*** Opening Excerpt provided ***
Update June 24: Daring Fireball’s John Gruber explains why Private Cloud Compute can’t take over the full functions of Apple Intelligence.
If you were watching Apple demo the main features of Apple Intelligence during the WWDC keynote on Monday, you were likely thinking of all the ways you’d be able to use the new service on your iPhone this fall. However, when it was over many iPhone users were dismayed to learn it won’t work on their phone—Apple Intelligence is off-limits to all but the newest and most expensive phones.
While Macs and iPads going back to 2020 will get the benefits of Apple Intelligence, support for the iPhone range is restricted to the 15 Pro and 15 Pro Max. That leaves out two of Apple’s newest phones released just a few months ago as well as all older models still on sale and the iPhone SE.
However, while it might seem like a strange decision since the A16 chip in the iPhone 15 and iPhone 15 Plus is plenty fast, a new report from Ming-Chi Kuo sheds some light on things. As he notes, the Neural Engine power of the A16 chip is actually higher than the M1 (17 trillion operations per second vs 11 TOPS), so the requirements aren’t about the NPU. Rather it has to do with memory: The A16 chip has 6GB of RAM versus at least 8GB on all of the devices that support Apple Intelligence.
He breaks it down even further: “The demand for DRAM can be verified in another way. Apple Intelligence uses an on-device 3B LLM (which should be FP16, as the M1’s NPU/ANE supports FP16 well). After compression (using a mixed 2-bit and 4-bit configuration), approximately 0.7-1.5GB of DRAM needs to be reserved at any time to run the Apple Intelligence on-device LLM.”
*** Closing Excerpt provided ***
*** Opening Data section ***
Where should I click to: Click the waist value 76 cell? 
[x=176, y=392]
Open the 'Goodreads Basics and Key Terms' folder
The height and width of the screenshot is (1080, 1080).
*** Closing Data section ***
(To do): Copy the Apple Intelligence memory article word for word, in full. The data has nothing to do with any of this.

(Answer for the task):
Update June 24: Daring Fireball’s John Gruber explains why Private Cloud Compute can’t take over the full functions of Apple Intelligence.
If you were watching Apple demo the main features of Apple Intelligence during the WWDC keynote on Monday, you were likely thinking of all the ways you’d be able to use the new service on your iPhone this fall. However, when it was over many iPhone users were dismayed to learn it won’t work on their phone—Apple Intelligence is off-limits to all but the newest and most expensive phones.
While Macs and iPads going back to 2020 will get the benefits of Apple Intelligence, support for the iPhone range is restricted to the 15 Pro and 15 Pro Max. That leaves out two of Apple’s newest phones released just a few months ago as well as all older models still on sale and the iPhone SE.
However, while it might seem like a strange decision since the A16 chip in the iPhone 15 and iPhone 15 Plus is plenty fast, a new report from Ming-Chi Kuo sheds some light on things. As he notes, the Neural Engine power of the A16 chip is actually higher than the M1 (17 trillion operations per second vs 11 TOPS), so the requirements aren’t about the NPU. Rather it has to do with memory: The A16 chip has 6GB of RAM versus at least 8GB on all of the devices that support Apple Intelligence.
He breaks it down even further: “The demand for DRAM can be verified in another way. Apple Intelligence uses an on-device 3B LLM (which should be FP16, as the M1’s NPU/ANE supports FP16 well). After compression (using a mixed 2-bit and 4-bit configuration), approximately 0.7-1.5GB of DRAM needs to be reserved at any time to run the Apple Intelligence on-device LLM.”